In an analysis of a randomized comparison of atazanavir and nelfinavir in 467 patients cardiovascular risk modelling was used to estimate the impact of dyslipidemia [ ]. Concentrations of total cholesterol and low-density lipoprotein cholesterol increased significantly more among patients who used nelfinavir (24% and 28%) than among those who used atazanavir (4% and 1%). Overall, the relative risk of coronary disease, adjusted for risk status, age, and sex, was increased by 50% for nelfinavir versus atazanavir over the next 10 years in men or women, regardless of the presence or absence of other coronary risk factors.
In the first phase 2 licensing study the protease inhibitor atazanavir 200 mg, 400 mg, and 500 mg was evaluated against nelfinavir 750 mg tds in combination with a didanosine and stavudine backbone [ ]. The 400 mg dose of atazanavir was chosen for further development. Most of the adverse events in this study were grade 1–2 and the rates of grade 3–4 were comparable across the regimens. Jaundice was the most prominent adverse effect of atazanavir and was clearly dose related (6%, 6%, 12% for the three dosing arms) and was not observed in the nelfinavir arm. Rises in bilirubin were predominantly due to the unconjugated form. There was no correlation with raised transaminases.

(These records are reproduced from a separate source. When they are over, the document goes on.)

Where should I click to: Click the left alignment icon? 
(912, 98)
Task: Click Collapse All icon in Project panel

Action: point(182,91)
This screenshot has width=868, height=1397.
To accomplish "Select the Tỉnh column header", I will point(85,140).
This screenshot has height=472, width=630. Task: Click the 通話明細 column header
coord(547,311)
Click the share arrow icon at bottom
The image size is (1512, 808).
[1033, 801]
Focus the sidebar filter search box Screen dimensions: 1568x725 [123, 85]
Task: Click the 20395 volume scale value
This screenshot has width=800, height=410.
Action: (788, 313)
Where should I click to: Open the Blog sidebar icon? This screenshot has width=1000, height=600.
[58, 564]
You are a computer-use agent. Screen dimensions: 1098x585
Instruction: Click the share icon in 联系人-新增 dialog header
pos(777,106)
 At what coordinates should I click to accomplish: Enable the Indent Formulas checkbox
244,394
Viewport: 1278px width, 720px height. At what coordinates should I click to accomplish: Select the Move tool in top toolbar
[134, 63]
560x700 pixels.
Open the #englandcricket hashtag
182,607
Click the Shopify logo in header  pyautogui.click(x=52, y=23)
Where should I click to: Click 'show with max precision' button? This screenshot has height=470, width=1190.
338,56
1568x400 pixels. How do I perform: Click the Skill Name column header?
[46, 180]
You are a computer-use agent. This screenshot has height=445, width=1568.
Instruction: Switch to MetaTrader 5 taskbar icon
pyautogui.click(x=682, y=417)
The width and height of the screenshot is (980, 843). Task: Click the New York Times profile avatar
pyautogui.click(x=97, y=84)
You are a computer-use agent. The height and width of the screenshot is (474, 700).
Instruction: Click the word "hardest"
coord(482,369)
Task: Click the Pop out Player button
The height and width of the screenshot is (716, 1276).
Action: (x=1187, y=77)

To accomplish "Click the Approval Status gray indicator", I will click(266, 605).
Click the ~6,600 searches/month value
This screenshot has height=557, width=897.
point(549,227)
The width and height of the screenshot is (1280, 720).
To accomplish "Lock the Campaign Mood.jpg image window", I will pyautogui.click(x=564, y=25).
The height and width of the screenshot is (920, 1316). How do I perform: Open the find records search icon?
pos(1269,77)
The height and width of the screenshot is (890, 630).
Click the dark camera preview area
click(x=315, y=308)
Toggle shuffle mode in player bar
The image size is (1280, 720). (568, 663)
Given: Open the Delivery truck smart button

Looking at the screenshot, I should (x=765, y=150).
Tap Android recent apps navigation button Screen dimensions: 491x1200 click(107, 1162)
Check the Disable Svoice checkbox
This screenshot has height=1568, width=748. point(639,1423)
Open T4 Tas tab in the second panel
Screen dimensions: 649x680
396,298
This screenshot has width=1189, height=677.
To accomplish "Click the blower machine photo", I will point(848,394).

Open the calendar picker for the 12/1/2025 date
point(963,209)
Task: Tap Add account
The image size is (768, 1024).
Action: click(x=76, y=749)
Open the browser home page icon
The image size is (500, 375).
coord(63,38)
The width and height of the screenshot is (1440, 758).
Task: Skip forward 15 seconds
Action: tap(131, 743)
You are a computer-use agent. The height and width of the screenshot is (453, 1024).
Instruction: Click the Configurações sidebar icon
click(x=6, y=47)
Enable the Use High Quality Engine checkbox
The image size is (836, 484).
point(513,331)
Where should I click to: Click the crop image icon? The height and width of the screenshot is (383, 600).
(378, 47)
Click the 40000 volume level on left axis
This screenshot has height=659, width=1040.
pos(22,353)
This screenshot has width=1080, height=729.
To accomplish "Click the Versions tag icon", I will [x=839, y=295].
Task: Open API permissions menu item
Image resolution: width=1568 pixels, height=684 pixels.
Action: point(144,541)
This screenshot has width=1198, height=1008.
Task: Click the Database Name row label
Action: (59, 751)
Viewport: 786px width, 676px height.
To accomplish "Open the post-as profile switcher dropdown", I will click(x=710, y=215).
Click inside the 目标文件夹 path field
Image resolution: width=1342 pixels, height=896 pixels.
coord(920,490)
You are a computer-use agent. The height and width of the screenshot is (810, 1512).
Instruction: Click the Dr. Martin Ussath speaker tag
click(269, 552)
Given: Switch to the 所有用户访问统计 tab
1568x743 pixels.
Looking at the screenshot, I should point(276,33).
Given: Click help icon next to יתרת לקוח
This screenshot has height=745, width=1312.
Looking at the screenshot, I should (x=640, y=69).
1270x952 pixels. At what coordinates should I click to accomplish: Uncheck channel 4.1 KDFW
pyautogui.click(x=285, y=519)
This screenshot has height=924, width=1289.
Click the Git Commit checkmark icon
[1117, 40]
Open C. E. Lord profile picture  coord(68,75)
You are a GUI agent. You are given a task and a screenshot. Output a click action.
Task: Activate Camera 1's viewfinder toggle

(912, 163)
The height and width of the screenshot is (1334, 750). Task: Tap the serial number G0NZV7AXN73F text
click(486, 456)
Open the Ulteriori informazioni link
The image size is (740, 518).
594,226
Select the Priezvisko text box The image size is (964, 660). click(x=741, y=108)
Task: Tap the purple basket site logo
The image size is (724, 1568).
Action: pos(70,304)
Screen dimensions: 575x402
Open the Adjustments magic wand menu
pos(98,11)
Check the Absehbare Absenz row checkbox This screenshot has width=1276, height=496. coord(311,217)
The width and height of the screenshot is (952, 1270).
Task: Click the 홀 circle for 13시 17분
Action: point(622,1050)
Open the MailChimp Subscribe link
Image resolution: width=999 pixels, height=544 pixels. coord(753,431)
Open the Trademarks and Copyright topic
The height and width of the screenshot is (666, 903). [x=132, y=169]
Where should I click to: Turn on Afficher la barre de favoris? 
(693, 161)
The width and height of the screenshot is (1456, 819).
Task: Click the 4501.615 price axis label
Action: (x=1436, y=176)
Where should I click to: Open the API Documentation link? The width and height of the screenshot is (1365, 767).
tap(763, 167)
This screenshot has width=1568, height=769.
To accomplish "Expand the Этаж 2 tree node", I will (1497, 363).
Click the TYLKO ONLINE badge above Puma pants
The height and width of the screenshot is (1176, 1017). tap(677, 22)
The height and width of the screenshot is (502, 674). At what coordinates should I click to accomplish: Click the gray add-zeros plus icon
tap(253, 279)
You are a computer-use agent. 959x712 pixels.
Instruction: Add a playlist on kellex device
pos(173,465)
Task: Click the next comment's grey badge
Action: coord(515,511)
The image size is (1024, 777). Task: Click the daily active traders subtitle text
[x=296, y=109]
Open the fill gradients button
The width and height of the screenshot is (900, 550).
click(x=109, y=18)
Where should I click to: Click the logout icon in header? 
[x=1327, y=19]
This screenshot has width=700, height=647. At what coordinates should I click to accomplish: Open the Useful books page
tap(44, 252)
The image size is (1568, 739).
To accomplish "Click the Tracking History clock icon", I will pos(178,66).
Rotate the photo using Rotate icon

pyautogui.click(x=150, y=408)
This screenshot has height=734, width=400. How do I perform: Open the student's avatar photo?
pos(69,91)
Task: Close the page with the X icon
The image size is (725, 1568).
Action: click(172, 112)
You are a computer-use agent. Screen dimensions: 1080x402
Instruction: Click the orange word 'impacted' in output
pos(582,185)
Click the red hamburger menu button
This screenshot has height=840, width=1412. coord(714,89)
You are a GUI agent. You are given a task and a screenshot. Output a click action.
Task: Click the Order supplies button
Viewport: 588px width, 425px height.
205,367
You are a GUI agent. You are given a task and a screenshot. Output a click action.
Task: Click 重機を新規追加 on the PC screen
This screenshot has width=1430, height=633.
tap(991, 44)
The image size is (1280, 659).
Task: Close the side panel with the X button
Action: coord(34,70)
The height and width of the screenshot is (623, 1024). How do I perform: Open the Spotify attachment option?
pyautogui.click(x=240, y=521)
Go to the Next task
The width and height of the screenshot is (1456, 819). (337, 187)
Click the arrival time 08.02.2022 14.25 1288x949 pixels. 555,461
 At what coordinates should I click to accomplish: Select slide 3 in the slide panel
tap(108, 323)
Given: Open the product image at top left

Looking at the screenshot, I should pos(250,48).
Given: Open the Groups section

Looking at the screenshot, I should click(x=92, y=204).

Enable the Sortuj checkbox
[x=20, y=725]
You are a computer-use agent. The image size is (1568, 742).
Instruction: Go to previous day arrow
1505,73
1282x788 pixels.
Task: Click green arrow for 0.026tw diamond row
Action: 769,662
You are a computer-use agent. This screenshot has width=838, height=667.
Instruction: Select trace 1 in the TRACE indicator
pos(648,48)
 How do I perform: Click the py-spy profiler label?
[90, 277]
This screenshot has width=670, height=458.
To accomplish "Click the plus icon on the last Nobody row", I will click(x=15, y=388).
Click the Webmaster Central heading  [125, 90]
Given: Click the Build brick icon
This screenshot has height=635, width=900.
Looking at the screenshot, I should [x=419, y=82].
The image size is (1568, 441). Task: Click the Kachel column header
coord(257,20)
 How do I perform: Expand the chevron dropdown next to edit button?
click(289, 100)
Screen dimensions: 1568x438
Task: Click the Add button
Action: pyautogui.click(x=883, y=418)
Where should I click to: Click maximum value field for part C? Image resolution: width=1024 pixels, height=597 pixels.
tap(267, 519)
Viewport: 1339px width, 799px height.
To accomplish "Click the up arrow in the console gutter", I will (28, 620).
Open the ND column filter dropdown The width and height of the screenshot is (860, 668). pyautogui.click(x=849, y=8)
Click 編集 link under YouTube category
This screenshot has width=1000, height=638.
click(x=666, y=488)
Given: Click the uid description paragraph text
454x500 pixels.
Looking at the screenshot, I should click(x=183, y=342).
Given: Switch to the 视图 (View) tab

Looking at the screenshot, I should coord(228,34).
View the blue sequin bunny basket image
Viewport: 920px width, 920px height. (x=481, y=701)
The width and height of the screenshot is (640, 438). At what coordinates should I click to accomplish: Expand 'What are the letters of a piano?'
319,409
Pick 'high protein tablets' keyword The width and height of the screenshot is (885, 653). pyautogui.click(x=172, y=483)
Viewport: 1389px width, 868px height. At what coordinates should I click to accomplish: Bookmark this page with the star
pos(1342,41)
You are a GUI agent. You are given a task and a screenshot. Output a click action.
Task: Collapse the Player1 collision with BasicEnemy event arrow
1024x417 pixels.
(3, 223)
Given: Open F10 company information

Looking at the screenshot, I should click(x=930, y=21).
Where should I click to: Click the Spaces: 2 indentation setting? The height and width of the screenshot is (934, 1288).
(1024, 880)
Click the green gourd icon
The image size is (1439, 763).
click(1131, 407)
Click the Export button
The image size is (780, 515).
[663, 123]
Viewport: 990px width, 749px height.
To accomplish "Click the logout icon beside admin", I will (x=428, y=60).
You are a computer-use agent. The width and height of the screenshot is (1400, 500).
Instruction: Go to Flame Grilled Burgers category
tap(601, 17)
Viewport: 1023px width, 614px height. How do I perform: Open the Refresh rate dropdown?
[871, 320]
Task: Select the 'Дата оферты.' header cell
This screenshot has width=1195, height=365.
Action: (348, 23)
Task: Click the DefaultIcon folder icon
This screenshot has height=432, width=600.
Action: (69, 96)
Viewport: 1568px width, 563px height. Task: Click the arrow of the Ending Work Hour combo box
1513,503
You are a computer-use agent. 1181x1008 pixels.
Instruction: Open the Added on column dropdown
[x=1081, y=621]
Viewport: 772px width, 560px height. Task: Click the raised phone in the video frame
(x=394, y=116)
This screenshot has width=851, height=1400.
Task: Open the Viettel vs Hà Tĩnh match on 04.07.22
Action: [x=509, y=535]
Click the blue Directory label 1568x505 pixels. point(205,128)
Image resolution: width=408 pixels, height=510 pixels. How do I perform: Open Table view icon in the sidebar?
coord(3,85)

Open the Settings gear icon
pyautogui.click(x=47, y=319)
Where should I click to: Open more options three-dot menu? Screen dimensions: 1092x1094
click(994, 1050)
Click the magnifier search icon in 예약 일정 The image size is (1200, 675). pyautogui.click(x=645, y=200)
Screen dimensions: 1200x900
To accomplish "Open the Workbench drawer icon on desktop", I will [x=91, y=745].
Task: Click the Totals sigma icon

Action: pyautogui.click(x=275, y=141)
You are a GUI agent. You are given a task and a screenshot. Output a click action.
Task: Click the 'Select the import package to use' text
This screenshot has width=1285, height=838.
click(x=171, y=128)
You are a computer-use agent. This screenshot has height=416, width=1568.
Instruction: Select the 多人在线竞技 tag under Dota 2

Preclinical data support the hypothesis that atazanavir-associated hyperbilirubinemia is attributable to inhibition of uridine diphosphate glucuronosyltransferase (UDP-GT) 1A1 [ ]. This is also the apparent mechanism for the reversible rise in bilirubin that occurs with indinavir [ ]. Grade 3–4 rises in transaminases were significantly more frequent in patients infected with hepatitis B or C (20–40%) than in patients with negative hepatitis B and C serology (2–12%).
In a study of once-a-day ritonavir-boosted atazanavir in 23 children and adolescents total bilirubin increased significantly (to over 18 mmol/l) in 17 children [ ]. This was attributed to competitive inhibition of uridine diphosphate glucuronyl transferase (UGT) activity by atazanavir.
The most common adverse effect of atazanavir was a rise in total bilirubin concentration (mostly indirect/unconjugated bilirubin): in 26% of those who continued treatment with atazanavir 400 mg/day (n = 139), 44% of those who took atazanavir 600 mg/day (n = 144), and 13% of those who had previously taken nelfinavir followed by atazanavir 400 mg/day (n = 63) [ ]. There were grade 4 rises in bilirubin (to over five times the upper of limit normal) in 3% of patients taking atazanavir 600 mg/day and in 1% of patients taking atazanavir 400 mg/day. Jaundice was reported more often in those taking atazanavir 600 mg/day compared with those taking 400 mg/day (22% versus 13%).
Hyperbilirubinemia and jaundice occurred during administration of atazanavir in all 23 healthy volunteers taking part in a 30-day follow-up study; there was a 52% increased minimum plasma concentration with co-administration of darunavir [ ].